Cell culture and transfection

Immortalized FLS cell lines rather than primary FLS, healthy human fibroblast-like synoviocytes (HFLS), and human fibroblast-like synoviocytes from patients with RA (HFLS-RA) were commercially obtained from the Jennio Biotech Co., Ltd. (Guangzhou, China). HFLS and HFLS-RA cells were cultured in minimum essential medium (Corning, USA) and Dulbecco’s modified Eagle medium (Corning), respectively, supplemented with 10% fetal bovine serum (Gibco, USA), penicillin (100 U/mL), and streptomycin (100 mg/mL; Hyclone, USA). TNF-α (10 ng/mL) was used to stimulate HFLS-RA cells. The only one cell line, HFLS-RA, was used to perform follow-up functional assays.

miR-431-5p mimics, inhibitor, mimics and inhibitor negative control (NC), miR-410-3p mimics, and siRNAs against XIAP were synthesized by GenePharma (Suzhou, China). The sequences were as follows: miR-431-5p mimics: 5′-UGUCUUGCAGGCCGUCAUGCACAUGACGGCCUGCAAGACAUU-3′; miR-431-5p inhibitor: 5′-UGCAUGACGGCCUGCAAGACA-3′; miR-410-3p mimics: 5′-AAUAUAACACAGAUGGCCUGUAGGCCAUCUGUGUUAUAUUUU-3′; mimics NC: 5′-UUCUCCGAACGUGUCACGUTT-3′ (sense) and 5′-ACGUGACACGUUCGGAGAATT-3′ (antisense); inhibitor NC: 5′-CAGUACUUUUGUGUAGUACAA-3′; XIAP siRNA#1: 5′-GGUCAGUACAAAGUUGAAATTUUUCAACUUUGUACUGACCTT-3′; XIAP siRNA#2: 5′-GCAGGUUGUAGAUAUAUCATTUGAUAUAUCUACAACCUGCTT-3′; XIAP siRNA#3: 5′-CAUGGAUAUACUCAGUUAATTUUAACUGAGUAUAUCCAUGTT-3′. HFLS-RA cells were transfected with the 50 nM of the siRNAs using Lipofectamine 3000 (Invitrogen, USA) according to the manufacturers’ instructions.
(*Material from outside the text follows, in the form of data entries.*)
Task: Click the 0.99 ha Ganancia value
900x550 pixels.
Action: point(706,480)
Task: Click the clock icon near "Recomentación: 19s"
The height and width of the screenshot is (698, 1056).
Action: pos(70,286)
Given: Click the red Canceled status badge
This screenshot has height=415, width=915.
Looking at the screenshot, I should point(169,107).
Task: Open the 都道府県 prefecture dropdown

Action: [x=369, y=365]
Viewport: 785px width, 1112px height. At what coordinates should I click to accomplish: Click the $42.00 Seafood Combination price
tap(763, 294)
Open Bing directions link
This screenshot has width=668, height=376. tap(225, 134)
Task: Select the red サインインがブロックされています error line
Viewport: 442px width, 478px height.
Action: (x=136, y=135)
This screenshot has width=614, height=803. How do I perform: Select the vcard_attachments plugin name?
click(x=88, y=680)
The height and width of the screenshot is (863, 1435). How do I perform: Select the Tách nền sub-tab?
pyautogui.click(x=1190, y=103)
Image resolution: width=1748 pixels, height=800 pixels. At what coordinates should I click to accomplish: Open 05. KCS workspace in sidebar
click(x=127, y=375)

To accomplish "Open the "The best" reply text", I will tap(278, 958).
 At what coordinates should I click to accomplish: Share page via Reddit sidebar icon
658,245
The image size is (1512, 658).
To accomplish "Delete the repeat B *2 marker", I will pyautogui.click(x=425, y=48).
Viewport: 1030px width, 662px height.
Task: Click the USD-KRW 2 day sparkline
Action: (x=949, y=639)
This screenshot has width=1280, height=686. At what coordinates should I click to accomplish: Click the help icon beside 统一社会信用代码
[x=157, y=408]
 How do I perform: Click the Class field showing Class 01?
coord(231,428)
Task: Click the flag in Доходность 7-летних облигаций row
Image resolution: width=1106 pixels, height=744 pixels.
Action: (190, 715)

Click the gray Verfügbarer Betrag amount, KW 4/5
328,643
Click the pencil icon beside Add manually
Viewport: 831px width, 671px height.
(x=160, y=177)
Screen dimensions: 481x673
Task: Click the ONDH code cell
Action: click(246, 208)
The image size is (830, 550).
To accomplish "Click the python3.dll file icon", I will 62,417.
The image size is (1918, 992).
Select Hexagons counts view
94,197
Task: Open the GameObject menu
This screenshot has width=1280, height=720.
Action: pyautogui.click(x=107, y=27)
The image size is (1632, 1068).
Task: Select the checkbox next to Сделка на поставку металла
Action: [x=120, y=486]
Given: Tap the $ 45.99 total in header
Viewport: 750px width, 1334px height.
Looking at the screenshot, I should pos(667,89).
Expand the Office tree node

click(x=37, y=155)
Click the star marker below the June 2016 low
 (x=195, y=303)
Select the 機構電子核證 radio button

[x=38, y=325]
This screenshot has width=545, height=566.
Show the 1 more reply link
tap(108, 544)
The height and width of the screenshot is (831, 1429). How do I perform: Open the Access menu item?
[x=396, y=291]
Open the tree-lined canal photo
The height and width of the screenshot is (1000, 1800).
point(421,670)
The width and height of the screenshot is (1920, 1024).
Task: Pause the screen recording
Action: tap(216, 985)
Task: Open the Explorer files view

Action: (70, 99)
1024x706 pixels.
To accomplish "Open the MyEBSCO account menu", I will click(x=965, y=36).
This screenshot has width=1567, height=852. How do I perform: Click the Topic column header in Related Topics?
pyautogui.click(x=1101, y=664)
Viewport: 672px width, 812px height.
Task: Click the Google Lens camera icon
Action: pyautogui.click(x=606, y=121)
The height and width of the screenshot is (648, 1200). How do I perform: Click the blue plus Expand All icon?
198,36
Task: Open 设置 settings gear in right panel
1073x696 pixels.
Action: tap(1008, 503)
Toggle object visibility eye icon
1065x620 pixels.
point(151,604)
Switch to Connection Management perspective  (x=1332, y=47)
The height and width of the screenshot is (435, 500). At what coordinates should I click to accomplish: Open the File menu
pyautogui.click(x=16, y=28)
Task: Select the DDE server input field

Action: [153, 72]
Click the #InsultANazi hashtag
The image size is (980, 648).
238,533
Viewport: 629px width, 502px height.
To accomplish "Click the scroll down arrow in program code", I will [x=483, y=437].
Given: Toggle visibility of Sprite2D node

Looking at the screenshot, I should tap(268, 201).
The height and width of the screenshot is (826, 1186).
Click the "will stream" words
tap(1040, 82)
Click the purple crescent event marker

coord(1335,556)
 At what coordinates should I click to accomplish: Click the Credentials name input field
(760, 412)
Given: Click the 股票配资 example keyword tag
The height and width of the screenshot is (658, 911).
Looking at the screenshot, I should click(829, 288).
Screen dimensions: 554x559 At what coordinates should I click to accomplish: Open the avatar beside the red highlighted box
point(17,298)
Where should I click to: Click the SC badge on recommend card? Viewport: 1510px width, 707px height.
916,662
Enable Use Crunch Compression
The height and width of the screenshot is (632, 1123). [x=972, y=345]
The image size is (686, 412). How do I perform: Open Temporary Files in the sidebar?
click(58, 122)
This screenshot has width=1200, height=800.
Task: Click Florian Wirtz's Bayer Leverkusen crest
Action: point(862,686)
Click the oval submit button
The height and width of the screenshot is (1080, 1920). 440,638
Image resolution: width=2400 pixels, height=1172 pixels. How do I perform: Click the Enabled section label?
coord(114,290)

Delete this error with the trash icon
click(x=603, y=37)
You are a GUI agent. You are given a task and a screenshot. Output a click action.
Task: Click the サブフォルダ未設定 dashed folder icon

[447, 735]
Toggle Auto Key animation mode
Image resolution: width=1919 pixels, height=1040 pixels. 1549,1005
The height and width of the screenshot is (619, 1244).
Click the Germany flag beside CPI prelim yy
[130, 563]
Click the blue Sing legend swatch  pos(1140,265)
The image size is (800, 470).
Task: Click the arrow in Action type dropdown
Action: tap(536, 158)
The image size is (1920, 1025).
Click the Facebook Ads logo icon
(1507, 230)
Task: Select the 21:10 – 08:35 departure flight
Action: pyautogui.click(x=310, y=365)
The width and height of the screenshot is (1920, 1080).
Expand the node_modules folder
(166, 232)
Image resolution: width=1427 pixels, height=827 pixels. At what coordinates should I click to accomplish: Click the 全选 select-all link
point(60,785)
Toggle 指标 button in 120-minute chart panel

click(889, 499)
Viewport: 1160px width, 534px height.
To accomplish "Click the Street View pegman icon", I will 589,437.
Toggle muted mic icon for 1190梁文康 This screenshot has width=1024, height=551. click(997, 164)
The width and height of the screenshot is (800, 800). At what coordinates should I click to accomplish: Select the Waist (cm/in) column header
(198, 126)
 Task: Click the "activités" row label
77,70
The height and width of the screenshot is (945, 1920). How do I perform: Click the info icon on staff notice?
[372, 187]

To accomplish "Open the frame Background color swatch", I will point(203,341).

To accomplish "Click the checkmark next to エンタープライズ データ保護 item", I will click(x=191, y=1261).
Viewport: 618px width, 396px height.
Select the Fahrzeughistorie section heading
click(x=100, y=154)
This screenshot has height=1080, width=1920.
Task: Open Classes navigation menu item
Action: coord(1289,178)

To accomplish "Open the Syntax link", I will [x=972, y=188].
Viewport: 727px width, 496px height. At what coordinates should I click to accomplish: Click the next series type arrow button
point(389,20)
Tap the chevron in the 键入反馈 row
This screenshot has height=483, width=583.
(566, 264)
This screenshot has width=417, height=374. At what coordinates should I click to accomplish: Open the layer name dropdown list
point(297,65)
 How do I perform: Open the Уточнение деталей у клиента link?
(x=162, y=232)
Cell counting kit (CCK)-8 assay

HFLS-RA cells were first seeded into five 96-well plates at a density of 5 × 10³ cells/well with 60–70% confluence. We added 100 μL of fresh medium supplemented with 10 μL of the CCK-8 reagent (Promega, USA) into each well before and after transfection for 24 h, 48 h, 72 h, and 96 h. We measured OD₄₉₀ using a microplate reader (BioTke, USA) after 4 h of incubation.

5-Ethynyl-2′-deoxyuridine (EdU) assay

HFLS-RA cells were seeded into a 96-well plate at a density of 5 × 10³ cells/well with 60–70% confluence. After transfection for 30 h, the old media were replaced with 100 μL of fresh media supplemented with 50 μM EdU reagent (Ribobio, China). After incubation for 18 h at 37 °C, HFLS-RA cells were fixed using 4% paraformaldehyde and sequential treatment of Triton X-100 (Beyotime, China), Apollo mix, and DAPI. We acquired images from five random fields using a fluorescence microscope.

Apoptosis assay

HFLS-RA cells were seeded into 6-well plates at a density of 5–10 × 10⁴ cells/well with 70% confluence. These cells were collected after 48 h of transfection. After incubation with Annexin V-FITC and PI staining reagents (Dojindo, Japan) at room temperature for 15 min (protected from light), we measured the rates of apoptosis using the FACSAria flow cytometer (BD, USA).

Cell cycle assay

HFLS-RA cells were seeded in 6-well plates at a density of 5–10 × 10⁴ cells/well with 70% confluence. After transfection for 48 h, HFLS-RA cells were collected and fixed with 75% ethanol at − 20 °C for at least 2 h. After incubation with the PI staining buffer (Promega, USA) at room temperature for 15 min (protected from light), we determined the number of cells in the different phases using the FACSAria flow cytometer (BD).

Luciferase assay

Wild-type (WT) and mutant sequences of the 3′ untranslated region (UTR) of XIAP with the putative miR-431-5p binding sites were synthesized and cloned into the pmirGLO vector (Promega). HFLS-RA cells were co-transfected with miR-431-5p mimics/mimics NC and WT/mutant constructs for 48 h and subjected to the dual-luciferase reporter assay (Promega) according to the manufacturers’ instructions.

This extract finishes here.